Which aspects of a go-live were harder to do virtually, and what did you do to make those challenges palatable?
With all of our activation projects, we look forward to the “in-person” experience of truly working side-by-side with our client partners, as well as our resource team. One of the most difficult aspects was not getting to be physically present onsite and interact personally. Thank goodness, however, our technologies were able to bring us as close as possible to that true personal interaction.
One of the other challenges that we have already refined was the connectivity points and technical dress rehearsals to ensure that when a Valley co-worker had a need, we were accessible just as if they were waving us over to them in their departments. To accomplish this, we utilized a variety of platforms to facilitate collaboration within our team as well as the client partner, which was instrumental in our success.

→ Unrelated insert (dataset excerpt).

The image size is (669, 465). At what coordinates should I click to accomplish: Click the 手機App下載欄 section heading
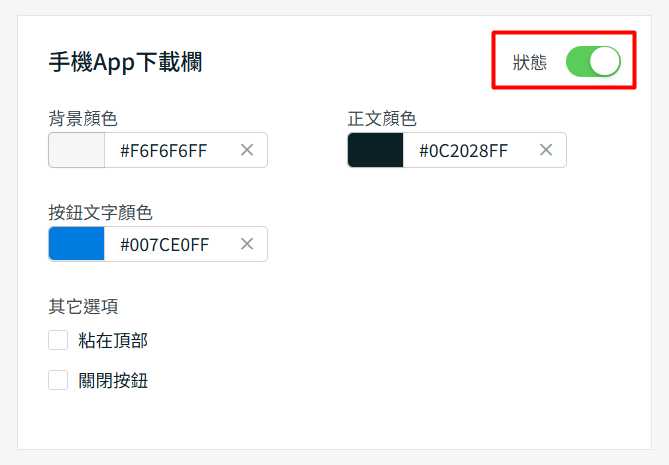click(125, 62)
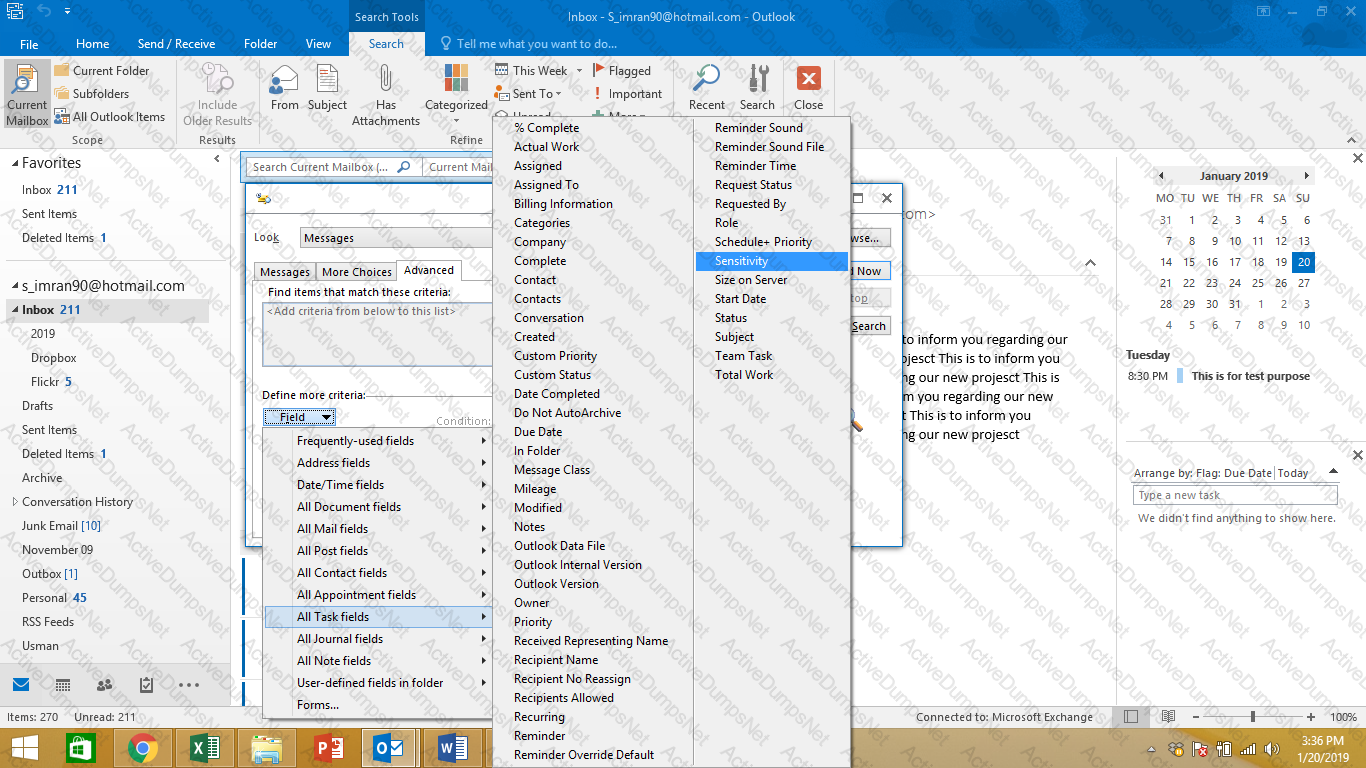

Were there things that were easier, more effective, less cost, etc. because it was done virtually?
Surprisingly, several aspects of the virtual model are easier – quick collaboration, increased productivity due to negating the need to “travel to/from work,” and scalability to meet any spikes in end-user issues.
The elimination of travel and logistic costs is a very attractive benefit to our client’s budgets. Those savings can be applied to more deliberate initiatives to either prepare or “ready” the end-users, or provide dedicated support to known areas of concern.
What was holding us back from EHR go-live’s being virtual before COVID-19?
Pre-COVID, there had been discussions about how to handle go-lives in a more creative and less costly manner. I have always been an advocate of recommending a team that has the right skill sets, in the right numbers, for the right amount of time. Technology has come a long way, allowing us to target what is appropriate to be done in a virtual model, and what might be best served in an onsite model.
Do you think this is the future of EHR implementations and go-lives? Or do you think we’ll go back to onsite? Or will we see a hybrid?
I truly believe that as we move into the coming months, we will utilize virtual solutions more consistently with a hybrid approach of virtual and onsite as appropriate.
Seems like many have delayed EHR go-lives because they’re too busy with COVID-19. What do you see happening with EHR go-lives over the next couple years and that market?
While many of our client partners have had to postpone their go-live initiatives, most have already begun to plan their new timelines. However, COVID and any potentials for a resurgence in the fall remain in those new plans. While we discuss these new potential target dates for go-live, we will continue to consider not only COVID potentials but also possible flu season impacts. Having this success at Valley Children’s as well as with several other initiatives, we can make solid recommendations with clear metrics to our client partners, providing the confidence to our client partners that whether their path is an onsite or virtual model, we can fully support their transformational projects.